§ **GIVEN REQUEST**:
Gather each line from the items below that contains the string "width".

§ **Data lines**:
• • • •

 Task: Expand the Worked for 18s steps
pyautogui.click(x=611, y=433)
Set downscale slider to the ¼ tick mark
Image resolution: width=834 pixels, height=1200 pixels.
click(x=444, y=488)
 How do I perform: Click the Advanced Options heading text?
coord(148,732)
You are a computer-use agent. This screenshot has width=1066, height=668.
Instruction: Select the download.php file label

• • • •

§ **SOLUTION TO THE EXERCISE**:
Image resolution: width=834 pixels, height=1200 pixels.
You are a computer-use agent. This screenshot has width=1066, height=668.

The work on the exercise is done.